Book Read Free

Analog SFF, January-February 2009

Page 30

by Dell Magazine Authors


  They came up slowly, revealing an empty room.

  The container, with the fidelia inside, was gone.

  He nodded. Then blinked at an unaccustomed moistness in his eyes.

  "Ship,” he said. “How long has the fidelia been gone?"

  "Two hours,” the ship said.

  "What about the Fleet surrounding us?"

  "It was here for thirty minutes."

  "Why didn't you wake me?"

  "You left no such instructions,” the ship said.

  He opened his mouth to argue, then paused. While it was true he had left no instructions to wake him during that nap, it wasn't true that the ship had no instructions about waking him.

  It was supposed to wake him whenever a ship was in the vicinity, or if someone or something was trying to communicate with him.

  The ship certainly should have awakened him if someone tried to board.

  "Can you show me what the intruders did after they entered?” he asked.

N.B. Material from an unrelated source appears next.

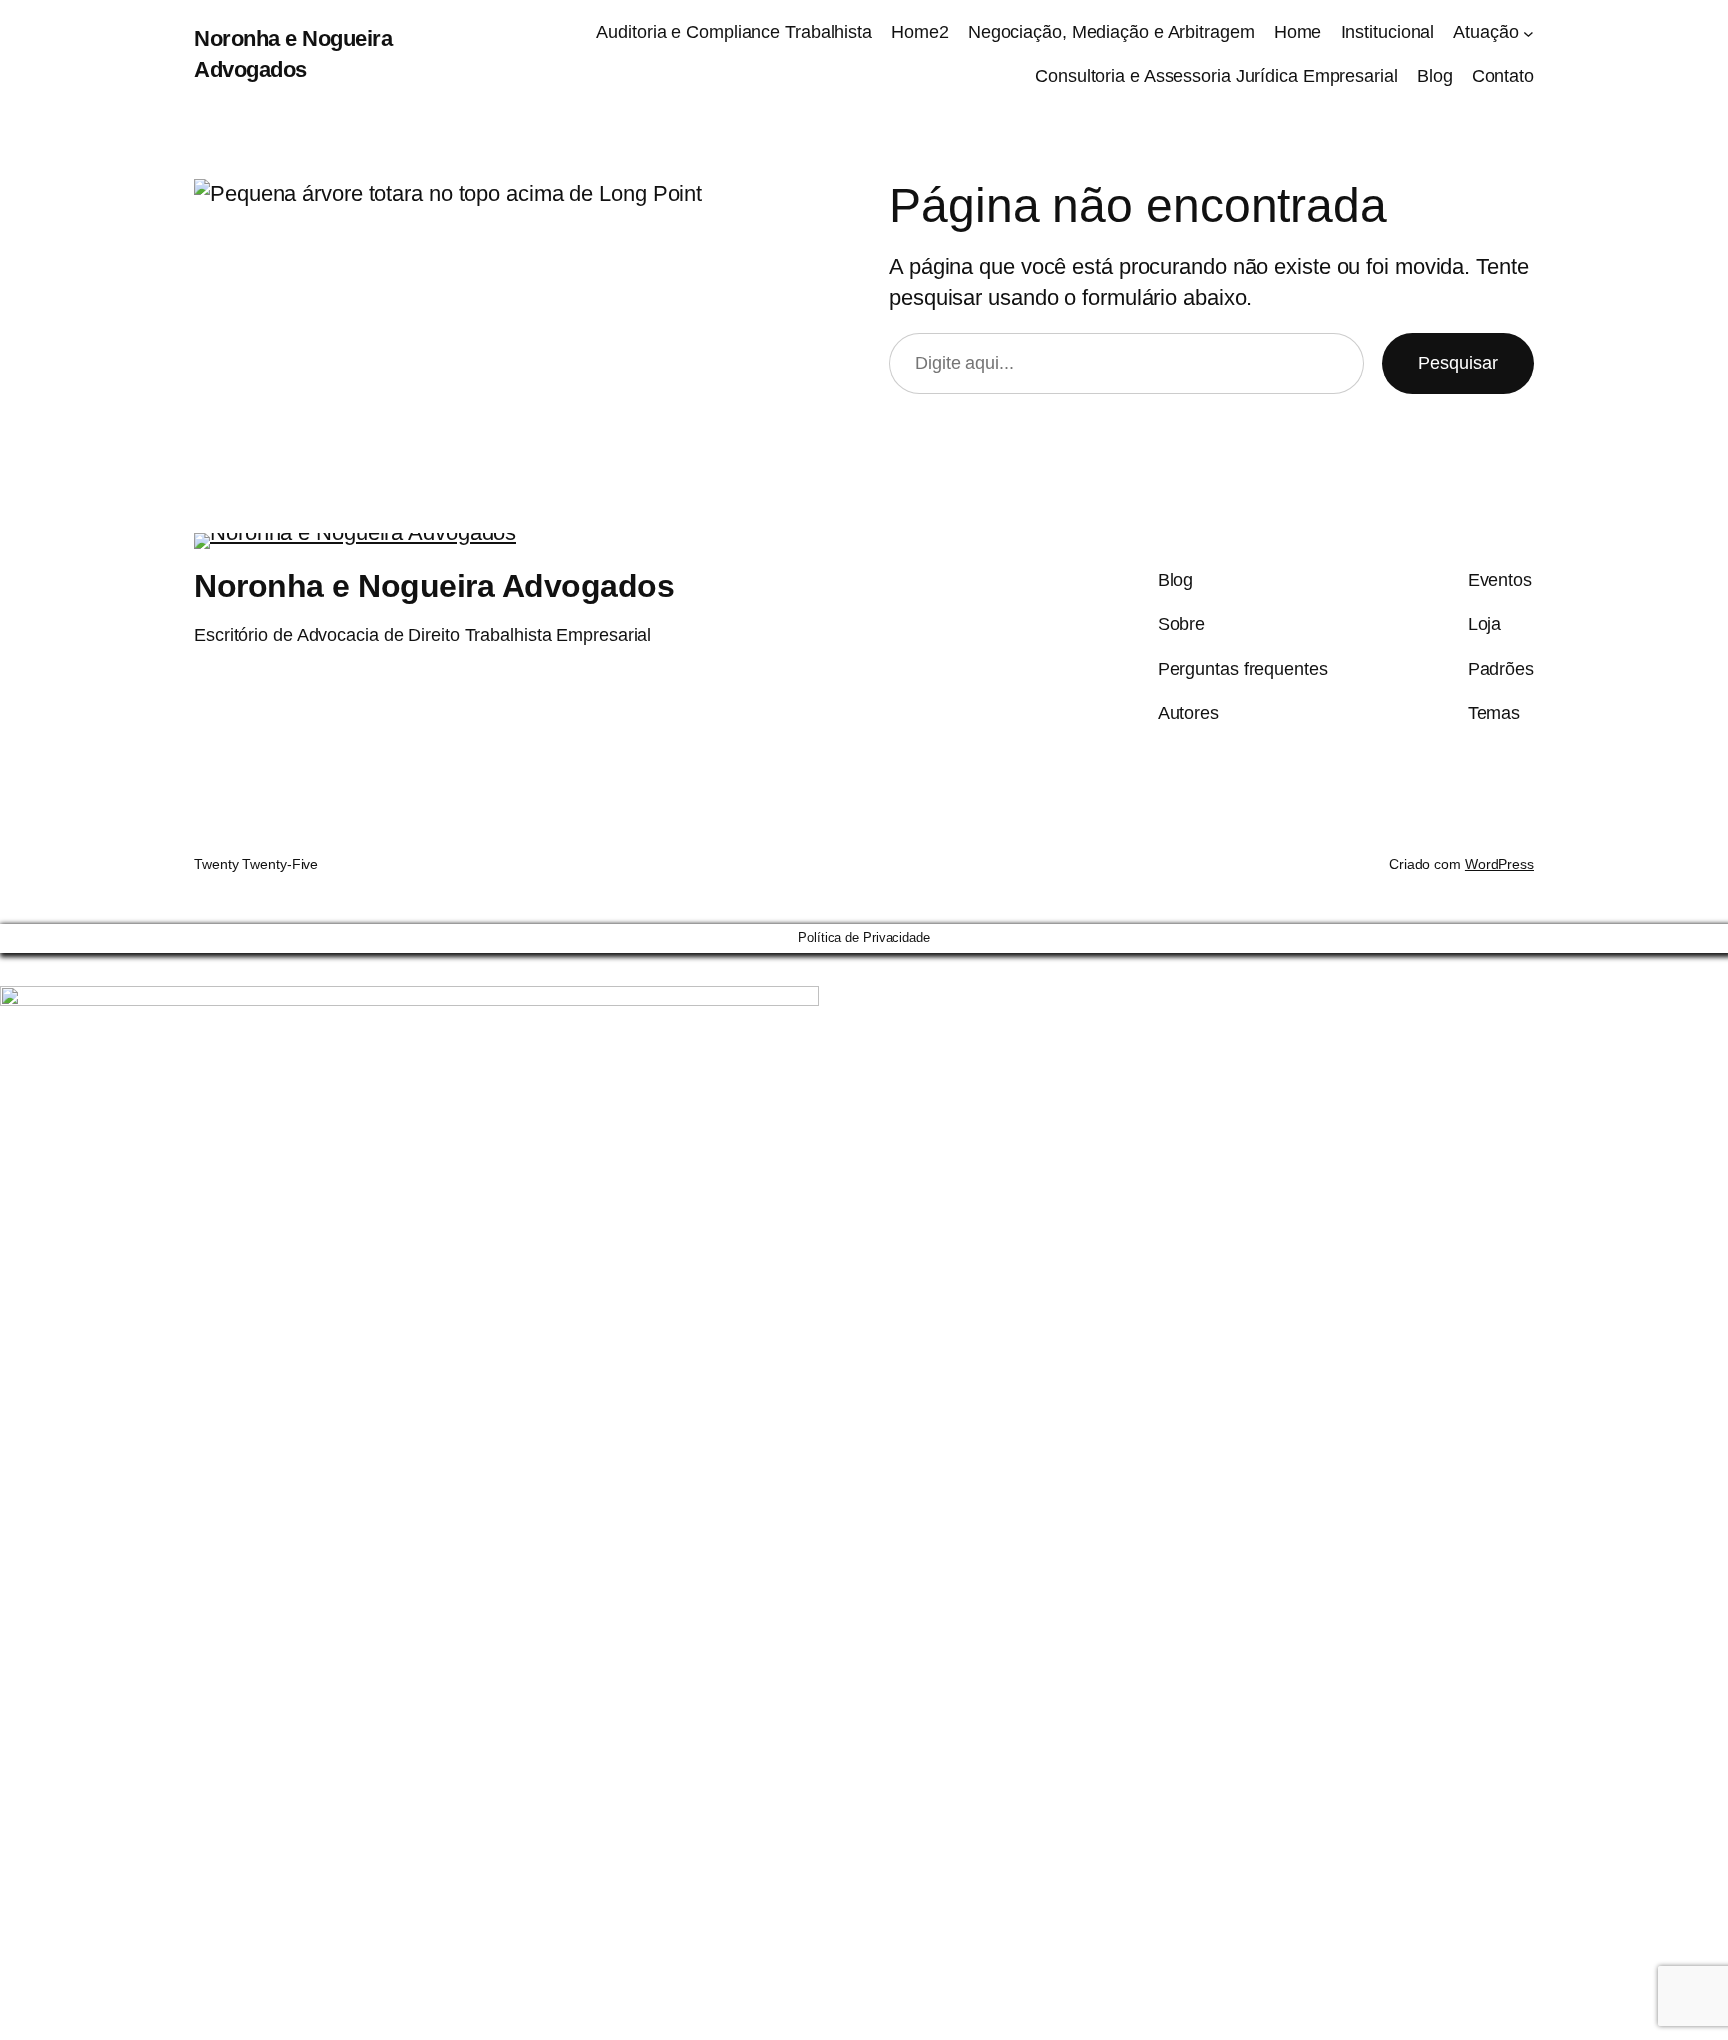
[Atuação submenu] (1528, 32)
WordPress (1499, 864)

  "Certainly.” The ship displayed the same image that it had when it had awakened him—all of the ships surrounding the Nebel. Then it showed him the face of the woman. He suspected, if he hadn't waved it off, he would have watched her reappear in his chair as well.

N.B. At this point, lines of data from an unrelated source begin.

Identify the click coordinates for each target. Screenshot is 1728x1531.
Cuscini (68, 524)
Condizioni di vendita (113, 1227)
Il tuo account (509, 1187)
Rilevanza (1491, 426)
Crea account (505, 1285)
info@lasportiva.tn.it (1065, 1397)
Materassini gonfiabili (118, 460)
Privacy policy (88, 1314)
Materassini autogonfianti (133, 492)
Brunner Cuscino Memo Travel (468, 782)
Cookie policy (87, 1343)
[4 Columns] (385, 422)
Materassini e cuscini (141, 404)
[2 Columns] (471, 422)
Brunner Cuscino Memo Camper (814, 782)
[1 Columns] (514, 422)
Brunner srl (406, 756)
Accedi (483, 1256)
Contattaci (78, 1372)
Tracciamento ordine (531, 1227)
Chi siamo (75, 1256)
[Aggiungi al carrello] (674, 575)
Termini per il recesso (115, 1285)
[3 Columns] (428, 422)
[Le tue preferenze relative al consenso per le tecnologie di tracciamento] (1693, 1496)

  They tampered with his systems. Now he had to figure out whether they had tampered before or after they boarded.

  "May I see what happened after they left?” he asked.

  "They have not left,” the ship said.

  His stomach clenched. All of the messages suggested that they had left. Everything they had done suggested they were long gone.

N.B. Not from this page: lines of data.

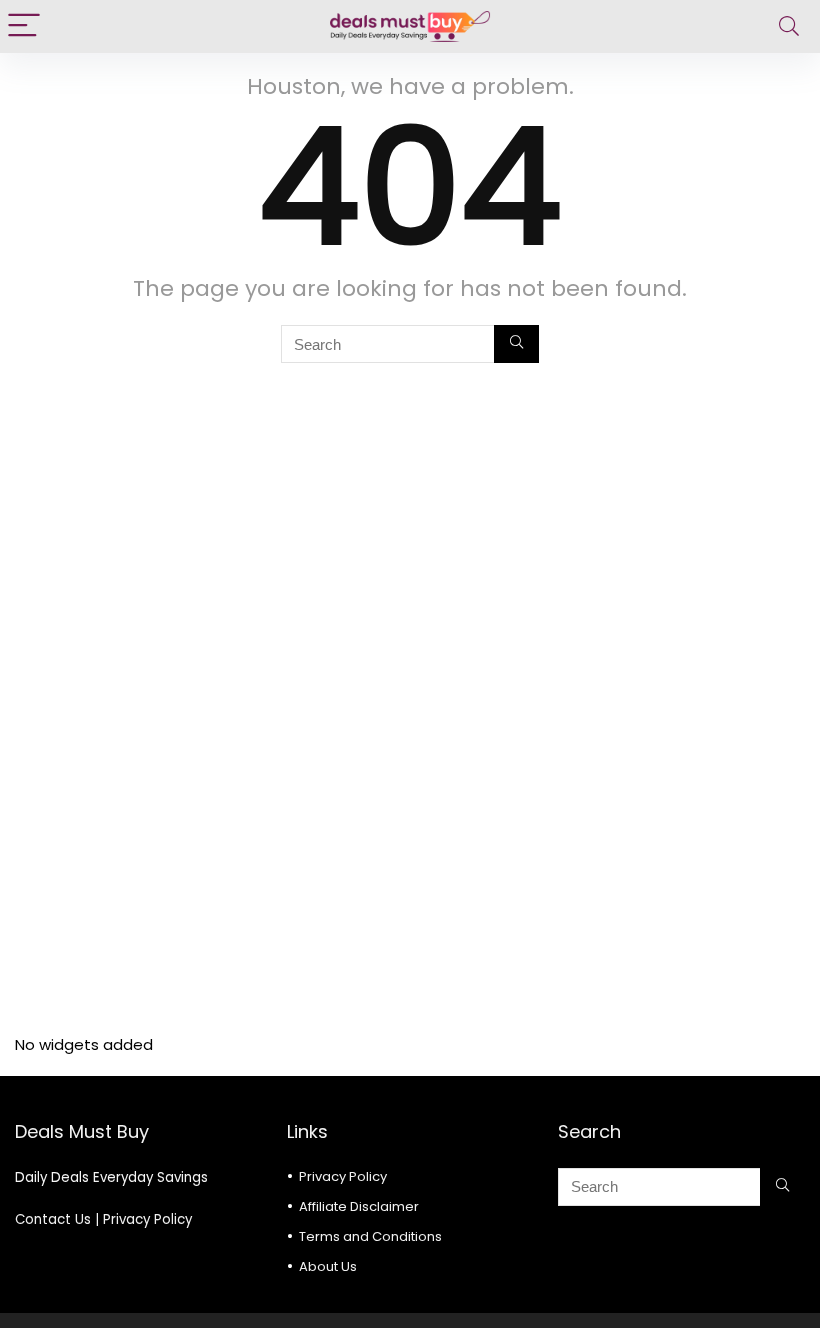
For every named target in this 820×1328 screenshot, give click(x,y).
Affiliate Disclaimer (359, 1206)
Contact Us (53, 1219)
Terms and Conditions (370, 1236)
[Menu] (24, 26)
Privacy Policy (147, 1219)
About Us (328, 1266)
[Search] (789, 26)
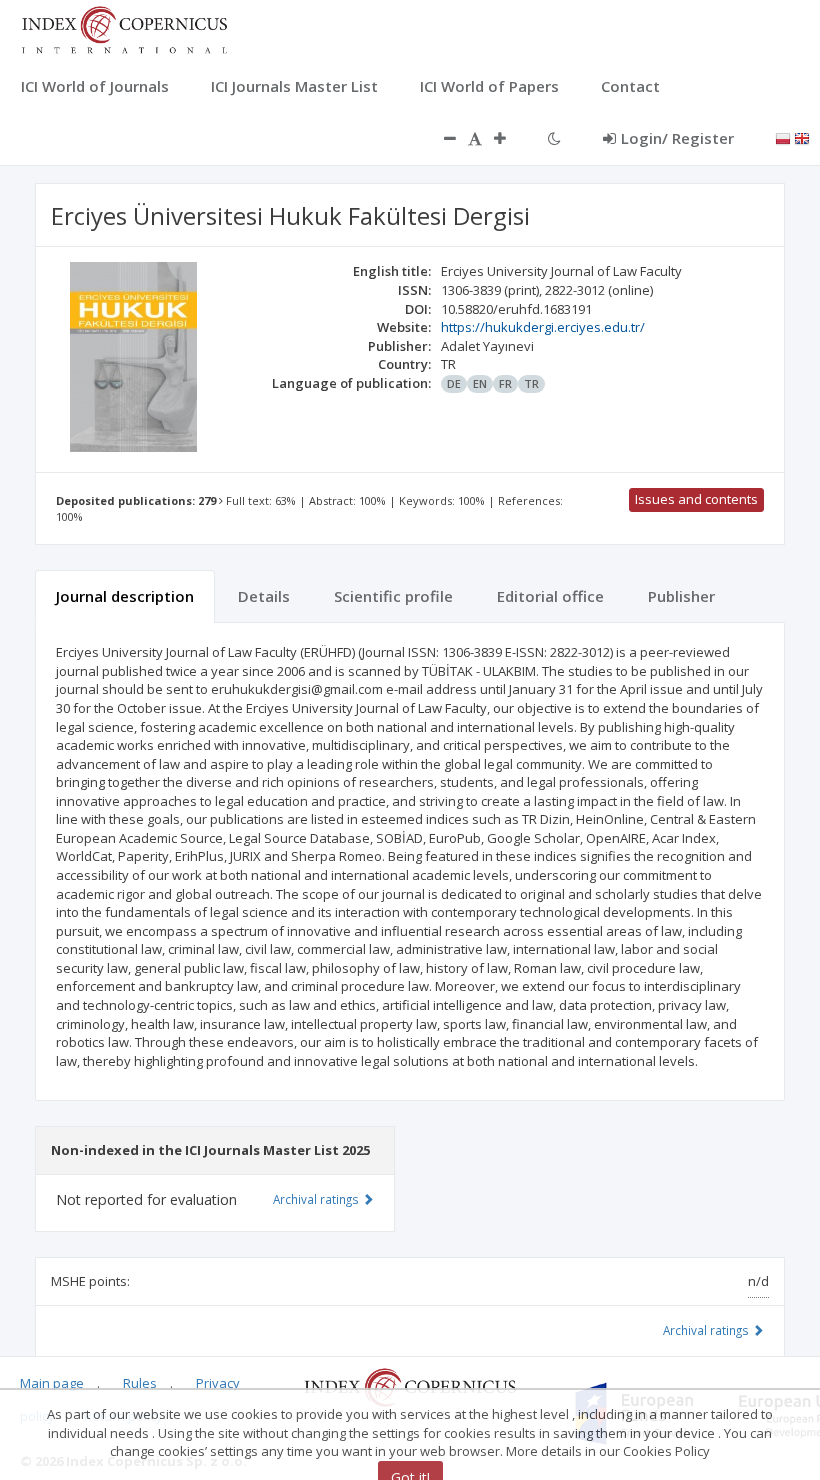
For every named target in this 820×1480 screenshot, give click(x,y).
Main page (52, 1383)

  He walked to the nearest porthole and looked out. He saw no ship. He went to the next porthole. No ship.

  They had tampered with his systems. His ship still believed it was surrounded.

  He needed to get around whatever blocks they had put into his shipboard computer. He tried a different question, one the Black Fleet probably wouldn't think of.

  "Is there some kind of trail that suggests that ships have left the vicinity?"

  "Yes,” the ship said. “More than a dozen ships have departed this area in the last twenty-four Earth hours."

  A dozen ships, like the ones on the screen.

  "When did they leave?” he asked.

  "I cannot tell from the trails, but they should thin within twelve hours. They have not."

  "Can we follow them?"

  "You have programmed in a rendezvous point and time. If you wish to make the scheduled point and time, then we cannot follow."

  He didn't want to see Athenia. “Even if the ships are close?"

  "They are not close. I can track the trails past this solar system. To chase them would mean you would miss any possibility of the rendezvous."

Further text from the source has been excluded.